• SET PROBLEM:
Please rename "Predefined" to "Custom" and write out the records starting with the line with "Task: Switch to the Predefined tab" and going on through the end of the records, leaving everything else unchanged. Leave the pictures out of your answer.

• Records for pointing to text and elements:
● ● ●
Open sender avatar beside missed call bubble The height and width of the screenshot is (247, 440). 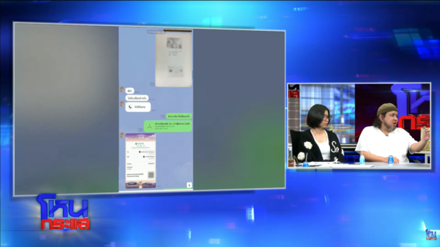(122, 104)
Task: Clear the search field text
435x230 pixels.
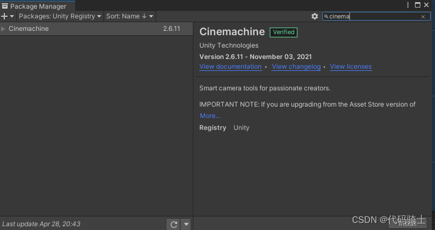Action: coord(423,17)
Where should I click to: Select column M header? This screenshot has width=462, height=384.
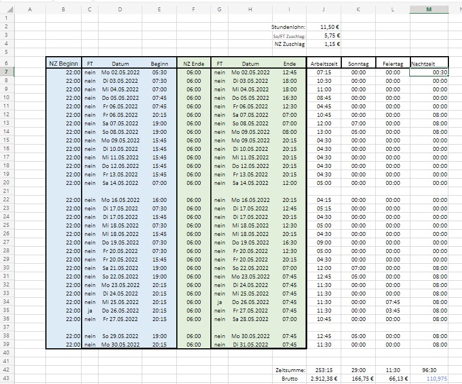428,9
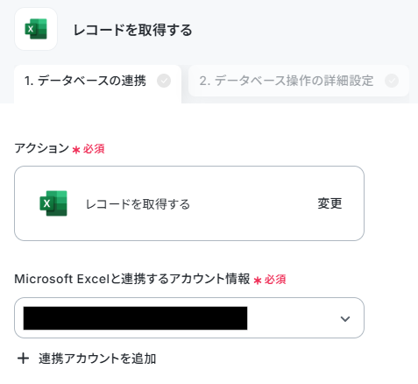
Task: Click the レコードを取得する page title
Action: click(x=133, y=30)
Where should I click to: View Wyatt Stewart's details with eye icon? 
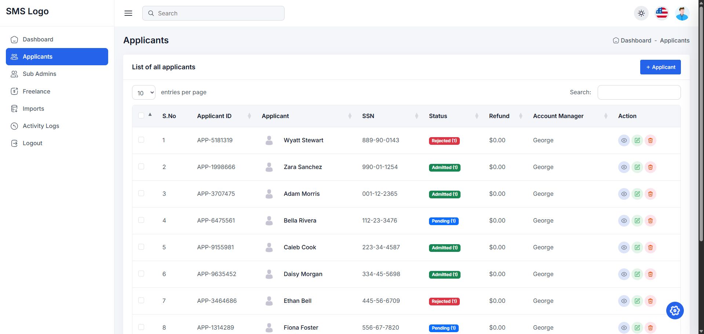pos(624,140)
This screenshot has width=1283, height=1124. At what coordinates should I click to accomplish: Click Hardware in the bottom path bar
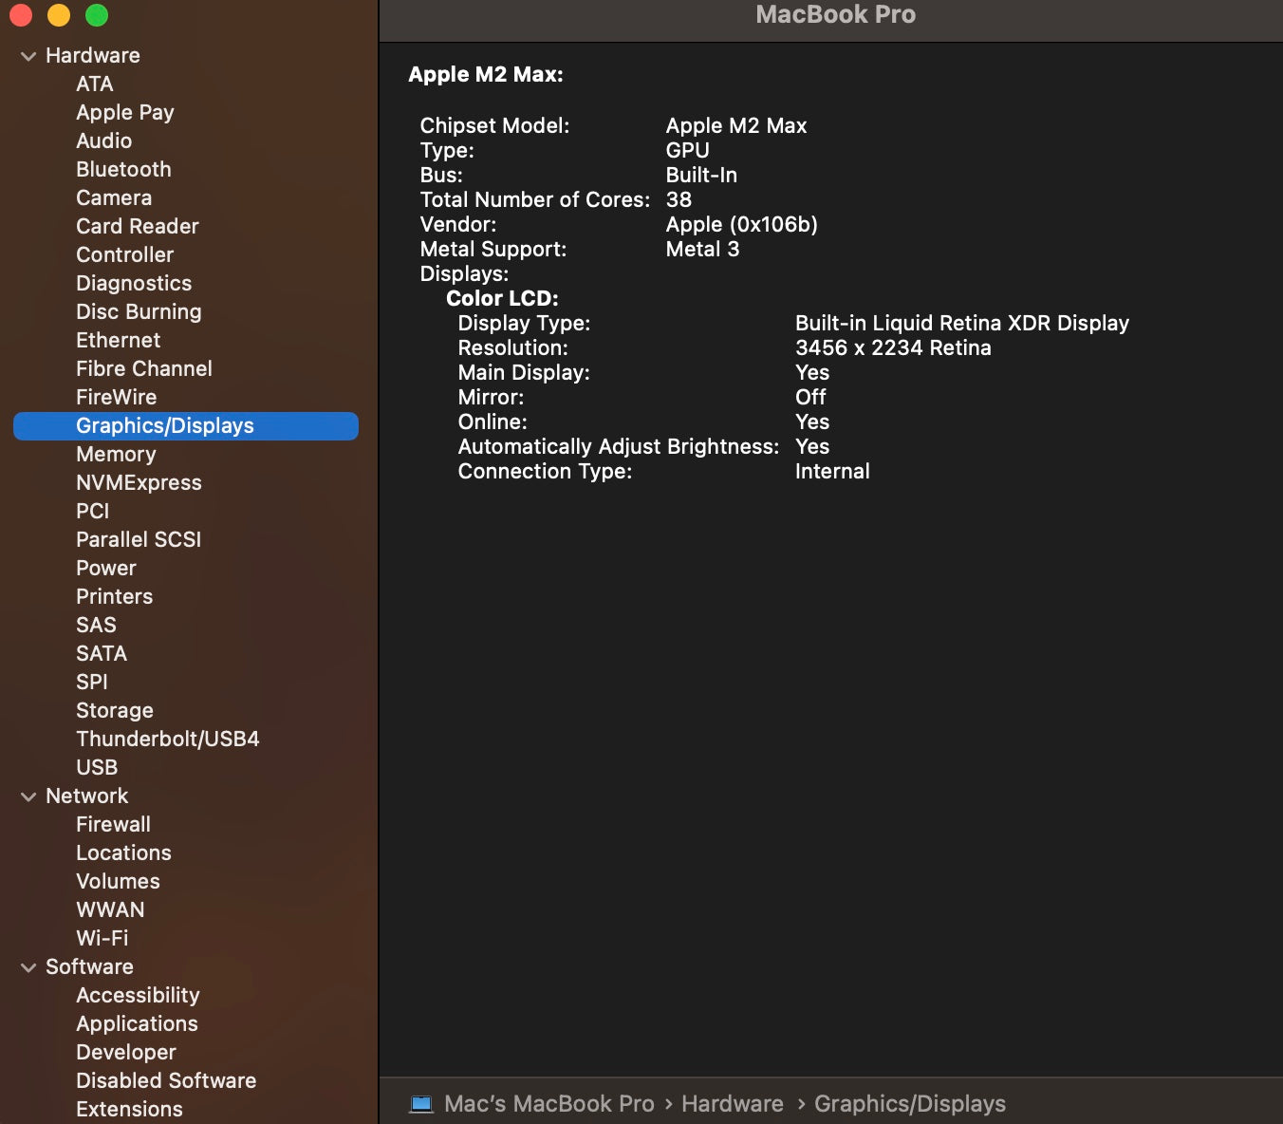(732, 1104)
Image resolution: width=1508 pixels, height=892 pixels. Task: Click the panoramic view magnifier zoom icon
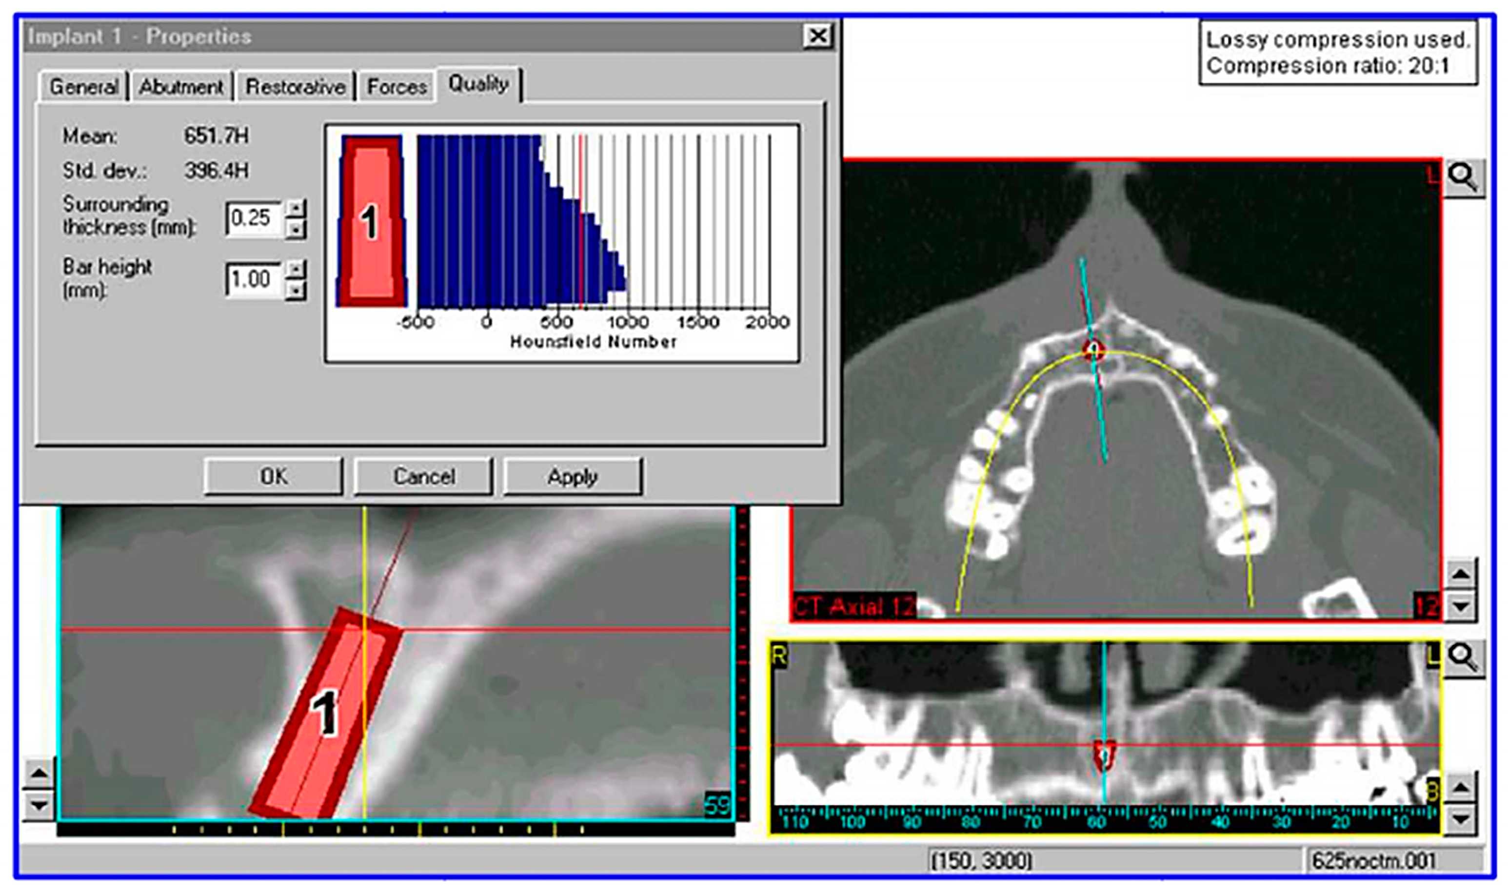[x=1464, y=659]
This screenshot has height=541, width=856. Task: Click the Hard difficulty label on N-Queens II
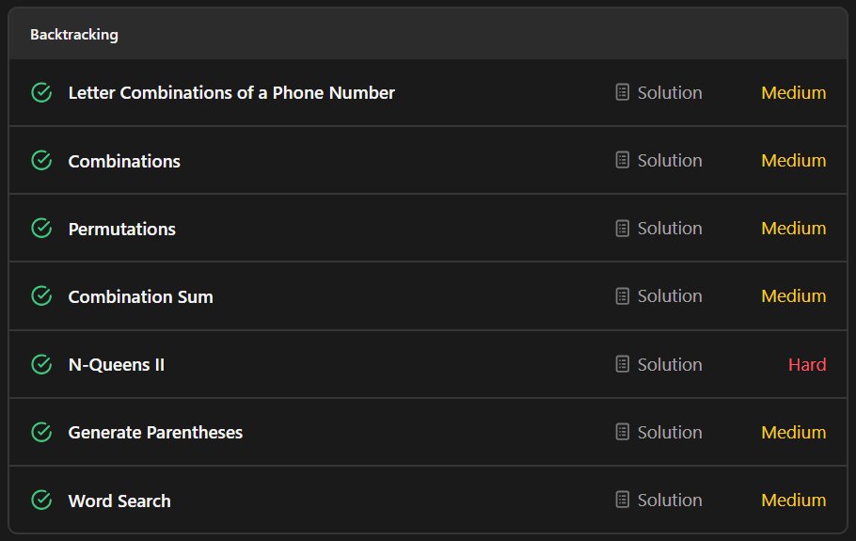point(807,364)
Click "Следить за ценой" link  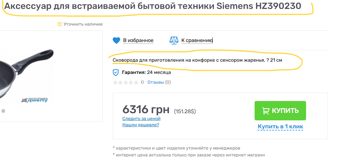(x=141, y=119)
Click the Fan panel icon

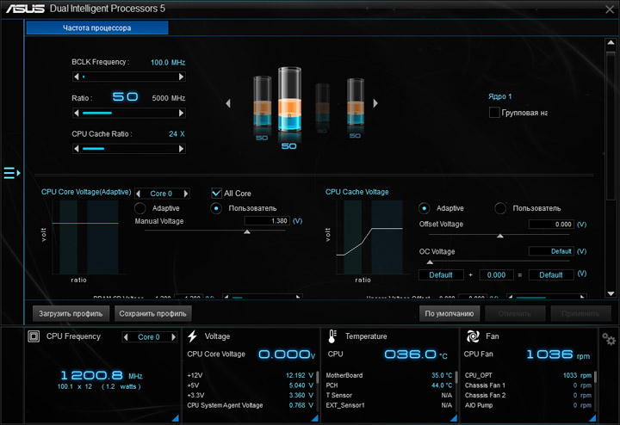pyautogui.click(x=473, y=336)
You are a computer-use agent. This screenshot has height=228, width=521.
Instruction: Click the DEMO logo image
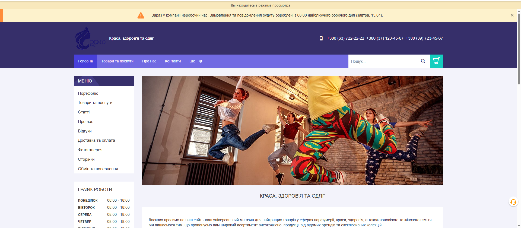(90, 39)
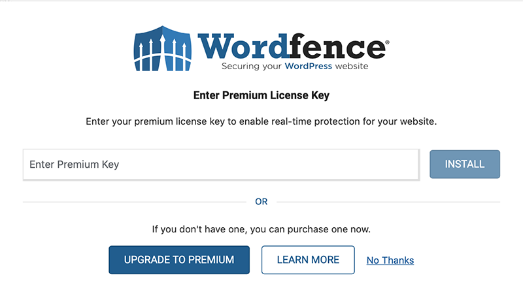Click the Wordfence shield fence logo icon

click(162, 48)
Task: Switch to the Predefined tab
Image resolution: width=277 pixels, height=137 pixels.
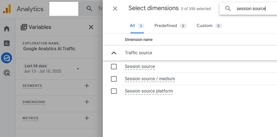Action: click(x=170, y=26)
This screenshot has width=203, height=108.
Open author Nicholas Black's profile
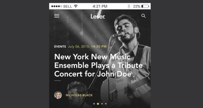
● ● ●
• WRITTEN SOLUTION:
Task: Switch to the Custom tab
Image resolution: width=277 pixels, height=137 pixels.
Action: click(x=170, y=26)
This screenshot has width=203, height=108.
Open author Nicholas Black's profile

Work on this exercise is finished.